Disney also objects to the “numerous descriptions of plaintiffs’ alleged meltdowns,” citing several examples from the proposed amended complaint, and saying it was “plainly aimed at providing quotes for the media”:
“A.M.W. started screaming, jumped up to throw herself onto her knees and onto the floor, and started banging her head on the concrete.”
“J.L.B. suffered a tragic meltdown, and H.M.B.’s and C.M.B.’s dreams shattered before their eyes.”
“Whenever L.D.J. suffers through a meltdown, her parents make every attempt to calm her down. However, nothing they try will soothe her. These experiences are heart wrenching for T.M.J.’s parents because they want nothing more than to help their daughter, but all they can do is wait for the meltdowns to subside.”
“When she’s upset and her anxiety goes up, she constantly bites her hands and nails (she has no nails at this point). They bleed when she tries to bite them. She has areas of her hand without skin, because she’s bitten them so often.”

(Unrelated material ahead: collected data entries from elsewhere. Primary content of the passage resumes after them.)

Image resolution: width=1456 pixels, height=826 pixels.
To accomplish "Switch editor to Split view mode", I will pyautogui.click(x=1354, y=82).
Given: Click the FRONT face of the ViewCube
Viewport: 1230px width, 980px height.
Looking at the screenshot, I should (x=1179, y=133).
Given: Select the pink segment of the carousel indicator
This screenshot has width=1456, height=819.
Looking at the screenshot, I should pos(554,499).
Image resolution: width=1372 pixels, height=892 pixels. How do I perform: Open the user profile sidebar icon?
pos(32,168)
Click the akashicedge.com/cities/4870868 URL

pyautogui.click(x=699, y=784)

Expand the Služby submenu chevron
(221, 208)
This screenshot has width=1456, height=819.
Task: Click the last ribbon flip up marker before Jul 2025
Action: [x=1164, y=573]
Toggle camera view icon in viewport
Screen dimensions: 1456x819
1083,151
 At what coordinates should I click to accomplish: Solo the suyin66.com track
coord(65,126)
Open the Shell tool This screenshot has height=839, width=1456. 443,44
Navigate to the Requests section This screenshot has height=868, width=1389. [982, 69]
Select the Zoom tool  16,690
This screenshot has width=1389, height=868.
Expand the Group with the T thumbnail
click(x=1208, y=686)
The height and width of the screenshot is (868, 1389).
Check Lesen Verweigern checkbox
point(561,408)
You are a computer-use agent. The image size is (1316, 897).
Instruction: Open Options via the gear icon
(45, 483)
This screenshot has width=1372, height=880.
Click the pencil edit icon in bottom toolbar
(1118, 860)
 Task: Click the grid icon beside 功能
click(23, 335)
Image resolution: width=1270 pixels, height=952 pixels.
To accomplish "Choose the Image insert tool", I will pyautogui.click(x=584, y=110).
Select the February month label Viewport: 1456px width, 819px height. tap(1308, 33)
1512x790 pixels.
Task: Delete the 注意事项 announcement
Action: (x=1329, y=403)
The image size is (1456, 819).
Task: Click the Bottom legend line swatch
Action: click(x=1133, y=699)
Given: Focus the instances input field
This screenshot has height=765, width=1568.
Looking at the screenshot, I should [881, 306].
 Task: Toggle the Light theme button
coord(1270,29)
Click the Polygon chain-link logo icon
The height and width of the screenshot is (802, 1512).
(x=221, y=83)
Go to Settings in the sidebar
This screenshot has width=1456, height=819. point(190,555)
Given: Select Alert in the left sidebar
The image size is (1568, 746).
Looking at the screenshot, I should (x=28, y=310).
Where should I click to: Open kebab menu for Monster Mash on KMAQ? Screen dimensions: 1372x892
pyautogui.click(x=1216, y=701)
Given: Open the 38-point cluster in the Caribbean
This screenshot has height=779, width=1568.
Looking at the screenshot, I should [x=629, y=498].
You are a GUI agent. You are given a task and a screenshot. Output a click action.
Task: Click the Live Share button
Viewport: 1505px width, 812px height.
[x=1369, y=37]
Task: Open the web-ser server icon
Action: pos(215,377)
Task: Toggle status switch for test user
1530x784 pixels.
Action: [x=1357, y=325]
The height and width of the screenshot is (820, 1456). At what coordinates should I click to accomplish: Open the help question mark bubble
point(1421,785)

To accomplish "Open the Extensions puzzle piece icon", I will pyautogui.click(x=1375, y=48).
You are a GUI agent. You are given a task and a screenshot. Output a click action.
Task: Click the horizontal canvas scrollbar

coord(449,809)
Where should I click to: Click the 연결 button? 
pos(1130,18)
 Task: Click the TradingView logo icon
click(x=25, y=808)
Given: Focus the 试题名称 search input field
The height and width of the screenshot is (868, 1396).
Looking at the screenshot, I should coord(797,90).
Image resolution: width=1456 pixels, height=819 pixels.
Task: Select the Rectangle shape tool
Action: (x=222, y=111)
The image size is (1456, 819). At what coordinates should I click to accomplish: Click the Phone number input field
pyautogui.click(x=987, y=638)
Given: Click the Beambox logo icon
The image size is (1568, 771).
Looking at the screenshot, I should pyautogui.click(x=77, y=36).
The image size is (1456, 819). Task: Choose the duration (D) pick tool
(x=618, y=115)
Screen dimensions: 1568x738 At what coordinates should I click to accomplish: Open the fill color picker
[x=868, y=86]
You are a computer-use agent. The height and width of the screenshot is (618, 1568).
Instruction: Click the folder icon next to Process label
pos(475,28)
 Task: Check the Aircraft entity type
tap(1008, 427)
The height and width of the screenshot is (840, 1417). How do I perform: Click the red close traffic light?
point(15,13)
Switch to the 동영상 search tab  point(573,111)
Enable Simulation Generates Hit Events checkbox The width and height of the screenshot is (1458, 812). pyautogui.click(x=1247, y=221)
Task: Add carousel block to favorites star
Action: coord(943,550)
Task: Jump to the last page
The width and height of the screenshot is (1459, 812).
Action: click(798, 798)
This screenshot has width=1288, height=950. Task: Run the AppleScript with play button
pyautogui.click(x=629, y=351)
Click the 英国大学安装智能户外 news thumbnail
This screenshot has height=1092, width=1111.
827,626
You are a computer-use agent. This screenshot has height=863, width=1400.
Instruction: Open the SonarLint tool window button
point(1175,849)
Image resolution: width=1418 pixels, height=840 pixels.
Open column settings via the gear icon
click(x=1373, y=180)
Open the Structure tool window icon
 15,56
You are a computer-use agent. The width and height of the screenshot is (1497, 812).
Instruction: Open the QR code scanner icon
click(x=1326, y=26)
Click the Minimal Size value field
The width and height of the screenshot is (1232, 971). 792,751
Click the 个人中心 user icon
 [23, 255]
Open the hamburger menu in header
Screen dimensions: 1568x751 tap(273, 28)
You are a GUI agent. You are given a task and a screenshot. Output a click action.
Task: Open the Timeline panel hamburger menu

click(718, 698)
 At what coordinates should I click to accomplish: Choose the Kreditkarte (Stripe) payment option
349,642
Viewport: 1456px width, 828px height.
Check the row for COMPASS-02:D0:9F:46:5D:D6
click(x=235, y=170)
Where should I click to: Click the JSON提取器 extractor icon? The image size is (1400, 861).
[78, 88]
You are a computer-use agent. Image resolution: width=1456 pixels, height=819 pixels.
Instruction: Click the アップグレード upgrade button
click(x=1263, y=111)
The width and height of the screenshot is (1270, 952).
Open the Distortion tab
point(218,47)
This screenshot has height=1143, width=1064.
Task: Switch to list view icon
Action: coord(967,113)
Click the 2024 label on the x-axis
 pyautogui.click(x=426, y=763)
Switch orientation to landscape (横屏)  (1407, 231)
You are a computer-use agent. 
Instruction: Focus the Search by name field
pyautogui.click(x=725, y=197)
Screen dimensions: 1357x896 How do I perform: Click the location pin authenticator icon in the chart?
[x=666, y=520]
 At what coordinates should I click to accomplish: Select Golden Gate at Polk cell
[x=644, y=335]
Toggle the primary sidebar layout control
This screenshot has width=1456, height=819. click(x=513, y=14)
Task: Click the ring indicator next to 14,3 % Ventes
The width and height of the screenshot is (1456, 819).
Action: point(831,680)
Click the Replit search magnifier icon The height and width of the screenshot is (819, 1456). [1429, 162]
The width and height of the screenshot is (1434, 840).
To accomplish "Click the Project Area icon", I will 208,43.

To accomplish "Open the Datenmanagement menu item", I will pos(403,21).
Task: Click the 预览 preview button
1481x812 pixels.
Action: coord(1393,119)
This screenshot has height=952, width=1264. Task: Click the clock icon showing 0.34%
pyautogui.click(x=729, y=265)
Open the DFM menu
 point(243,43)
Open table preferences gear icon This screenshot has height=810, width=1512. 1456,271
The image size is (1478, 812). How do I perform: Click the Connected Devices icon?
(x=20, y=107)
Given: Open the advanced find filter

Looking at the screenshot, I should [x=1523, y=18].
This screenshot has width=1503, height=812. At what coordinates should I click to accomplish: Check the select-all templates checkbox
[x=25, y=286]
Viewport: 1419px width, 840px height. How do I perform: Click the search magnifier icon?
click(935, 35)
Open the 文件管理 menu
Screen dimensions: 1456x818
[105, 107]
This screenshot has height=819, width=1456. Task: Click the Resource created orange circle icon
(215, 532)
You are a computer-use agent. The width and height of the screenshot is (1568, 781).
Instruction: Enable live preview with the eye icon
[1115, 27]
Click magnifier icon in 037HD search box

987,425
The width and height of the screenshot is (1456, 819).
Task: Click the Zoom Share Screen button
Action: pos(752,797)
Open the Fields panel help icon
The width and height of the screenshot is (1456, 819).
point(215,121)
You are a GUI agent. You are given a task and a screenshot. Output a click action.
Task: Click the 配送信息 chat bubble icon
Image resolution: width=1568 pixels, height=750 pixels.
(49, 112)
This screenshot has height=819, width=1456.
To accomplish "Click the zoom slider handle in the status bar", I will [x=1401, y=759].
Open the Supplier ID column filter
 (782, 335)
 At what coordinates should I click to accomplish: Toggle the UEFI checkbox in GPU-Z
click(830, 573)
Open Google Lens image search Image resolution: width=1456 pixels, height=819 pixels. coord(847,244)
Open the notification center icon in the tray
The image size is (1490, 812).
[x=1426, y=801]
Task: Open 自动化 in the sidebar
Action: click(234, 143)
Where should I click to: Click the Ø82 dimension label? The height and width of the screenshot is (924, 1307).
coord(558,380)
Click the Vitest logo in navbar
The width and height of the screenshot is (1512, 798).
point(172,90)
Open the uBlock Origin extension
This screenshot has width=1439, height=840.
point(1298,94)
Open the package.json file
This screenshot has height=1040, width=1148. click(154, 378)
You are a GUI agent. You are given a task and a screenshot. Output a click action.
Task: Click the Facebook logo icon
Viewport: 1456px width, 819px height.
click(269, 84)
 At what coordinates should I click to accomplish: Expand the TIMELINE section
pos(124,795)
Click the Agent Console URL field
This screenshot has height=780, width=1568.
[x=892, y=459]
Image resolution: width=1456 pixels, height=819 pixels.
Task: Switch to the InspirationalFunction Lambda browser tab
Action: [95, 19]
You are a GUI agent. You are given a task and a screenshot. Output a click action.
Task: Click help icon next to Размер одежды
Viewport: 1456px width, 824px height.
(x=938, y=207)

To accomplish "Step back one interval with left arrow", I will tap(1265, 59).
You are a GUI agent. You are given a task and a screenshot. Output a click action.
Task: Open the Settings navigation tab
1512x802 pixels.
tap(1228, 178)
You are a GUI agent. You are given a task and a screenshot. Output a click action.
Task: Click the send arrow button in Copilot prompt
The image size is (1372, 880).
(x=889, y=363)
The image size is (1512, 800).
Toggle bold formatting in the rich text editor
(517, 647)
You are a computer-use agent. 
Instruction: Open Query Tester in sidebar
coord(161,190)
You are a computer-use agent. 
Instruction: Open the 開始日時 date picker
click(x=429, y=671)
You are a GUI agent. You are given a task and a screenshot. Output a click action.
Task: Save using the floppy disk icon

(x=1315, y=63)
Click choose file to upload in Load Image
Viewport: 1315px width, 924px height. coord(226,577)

As to who will win this skirmish, Disney is fighting a tradition of permitting amended complaints relatively early on in litigation. Five months may seem like a long time (especially if it is the period before leaving for the theme parks) but in litigation it isn’t, so courts tend to grant early filed motions to amend more often than not. Where motions to amend fail is when they are filed after discovery has been largely finished and the new allegations will require additional work or delay the trial, or where the amendment is legally insufficient (an argument Disney doesn’t make here).
Having read the amended complaint (well, most of it), I agree with Disney that it seems to have been written more for the media than the court. After only a few pages, the constant strain of meltdowns (a word that appears 691 times in the proposed amended complaint) not only becomes tedious, it portrays the disabled children as caricatures, which is, ironically, the very thing they accuse Disney of doing with DAS.